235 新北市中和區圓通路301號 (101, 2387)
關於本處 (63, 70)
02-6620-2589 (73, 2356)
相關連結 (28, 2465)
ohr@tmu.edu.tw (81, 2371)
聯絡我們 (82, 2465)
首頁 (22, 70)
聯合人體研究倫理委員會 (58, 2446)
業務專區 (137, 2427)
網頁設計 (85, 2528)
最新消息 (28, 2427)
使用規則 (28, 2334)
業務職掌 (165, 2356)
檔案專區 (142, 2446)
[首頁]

## [What the task requires]
When you reach the end of the data, write every line out again verbatim.

## [Problem solution]
235 新北市中和區圓通路301號 (101, 2387)
關於本處 (63, 70)
02-6620-2589 (73, 2356)
相關連結 (28, 2465)
ohr@tmu.edu.tw (81, 2371)
聯絡我們 (82, 2465)
首頁 (22, 70)
聯合人體研究倫理委員會 (58, 2446)
業務專區 (137, 2427)
網頁設計 (85, 2528)
最新消息 (28, 2427)
使用規則 (28, 2334)
業務職掌 (165, 2356)
檔案專區 (142, 2446)
[首頁]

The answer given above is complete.